The widespread use and improper disposal of plastics have led to significant pollution in oceans, rivers, and landfills by these materials. This pollution threatens biodiversity and the health of ecosystems. Improperly disposed, large plastic waste may breakdown into small microplastics (5mm), which enter the food chain through ingestion by wildlife and thus also poses a serious concern to humans.

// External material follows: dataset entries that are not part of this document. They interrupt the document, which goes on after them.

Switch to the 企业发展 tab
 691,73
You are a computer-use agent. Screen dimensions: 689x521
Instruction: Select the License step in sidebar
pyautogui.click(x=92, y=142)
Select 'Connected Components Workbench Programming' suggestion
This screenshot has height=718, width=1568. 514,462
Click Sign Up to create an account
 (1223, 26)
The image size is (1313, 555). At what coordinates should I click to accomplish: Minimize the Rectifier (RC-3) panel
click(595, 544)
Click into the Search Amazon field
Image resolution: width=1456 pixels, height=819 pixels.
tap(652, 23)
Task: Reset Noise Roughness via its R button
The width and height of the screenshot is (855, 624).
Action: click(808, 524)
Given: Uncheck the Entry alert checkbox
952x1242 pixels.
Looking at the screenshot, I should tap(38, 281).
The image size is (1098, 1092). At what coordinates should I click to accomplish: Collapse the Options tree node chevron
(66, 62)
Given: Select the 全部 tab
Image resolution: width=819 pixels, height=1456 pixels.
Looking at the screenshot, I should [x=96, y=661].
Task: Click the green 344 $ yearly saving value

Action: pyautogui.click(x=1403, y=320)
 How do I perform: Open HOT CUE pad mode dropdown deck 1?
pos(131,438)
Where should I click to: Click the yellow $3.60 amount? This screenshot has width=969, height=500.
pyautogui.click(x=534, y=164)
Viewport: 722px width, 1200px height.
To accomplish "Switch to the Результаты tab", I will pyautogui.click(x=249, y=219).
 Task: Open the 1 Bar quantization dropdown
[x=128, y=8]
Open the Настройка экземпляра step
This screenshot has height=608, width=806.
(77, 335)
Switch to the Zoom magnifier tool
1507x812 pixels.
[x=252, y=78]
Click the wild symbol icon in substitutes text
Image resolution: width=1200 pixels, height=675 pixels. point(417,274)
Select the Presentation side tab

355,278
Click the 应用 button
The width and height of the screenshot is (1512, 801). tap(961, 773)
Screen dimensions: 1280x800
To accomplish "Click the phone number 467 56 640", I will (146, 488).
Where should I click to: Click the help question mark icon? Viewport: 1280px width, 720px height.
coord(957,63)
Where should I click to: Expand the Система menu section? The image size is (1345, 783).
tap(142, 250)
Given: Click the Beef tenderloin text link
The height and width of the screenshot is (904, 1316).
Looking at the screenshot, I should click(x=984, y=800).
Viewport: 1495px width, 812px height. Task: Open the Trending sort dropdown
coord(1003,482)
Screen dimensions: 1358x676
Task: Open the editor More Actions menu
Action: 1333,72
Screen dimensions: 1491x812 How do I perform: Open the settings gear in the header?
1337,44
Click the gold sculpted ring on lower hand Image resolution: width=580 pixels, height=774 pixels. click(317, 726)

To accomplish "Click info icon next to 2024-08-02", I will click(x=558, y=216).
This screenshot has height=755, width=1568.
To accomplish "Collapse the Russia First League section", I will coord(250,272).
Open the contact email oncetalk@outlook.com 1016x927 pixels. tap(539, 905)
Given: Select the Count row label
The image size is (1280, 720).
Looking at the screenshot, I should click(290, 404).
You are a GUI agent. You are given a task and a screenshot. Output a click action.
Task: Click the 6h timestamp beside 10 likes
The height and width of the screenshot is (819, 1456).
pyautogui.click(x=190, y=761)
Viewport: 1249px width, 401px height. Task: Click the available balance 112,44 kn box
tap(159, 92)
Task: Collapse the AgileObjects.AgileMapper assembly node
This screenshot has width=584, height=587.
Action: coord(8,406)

Traditionally, the detection of these particles is almost exclusively carried out by spectroscopic methods, such as infrared and Raman spectroscopy, while electron microscopy and thermoanalytical methods are not widely used tools in microplastic studies. This leads to major knowledge gaps in the degradation and environmental fate of plastic pollution, particularly for nanoplastic particles since the most used spectroscopic and visual detection methods have lower spatial resolution of ca. 20 µm (FTIR) and 1 µm (Raman), leading to a lower size cut-off. This leaves a gap for thermoanalytical methods, which can analyze plastic particles regardless of their size and are able to build a relationship, effectively trading information on polymer-specific particle size distributions for information on the mass of particles of a certain polymer.

We present a novel approach that combines a multiwavelength carbon analyzer with a photoionization time-of-flight mass spectrometer for analysis of microplastic particles from quartz fiber filters. The temperature of the oven of the carbon analyzer is continuously ramped with ca 20 °C min^-1 to trigger the thermal decomposition of different plastic polymers (Figure 1 top panel). The major fraction of the evolving pyrolysis gas is passed over MnO₂ substrate, which is held at 850°C for complete oxidation of carbonaceous gases. The forming CO2 is transferred to a non-dispersive infrared spectrometer for quantification of the total carbonaceous material. A minor fraction of the evolving pyrolysis gas from the decomposition of the plastic is sampled by a photoionization mass spectrometer upstream of the MnO₂ substrate to capture the chemical composition of the evolving gases. The information of the mass spectrometer is used for specifying and quantifying individual polymer types.

Figure 1 Deconvolution of a mixture of polystyrene particles (blue), polyethylene terephthalate (yellow), and high-density polyethylene (red-orange) by the photoionization mass spectrometer. The top panel shows the sequential evolution of the individual polymers during analysis, and the lower panels show the polymer specific mass spectra used to identify the individual plastic types.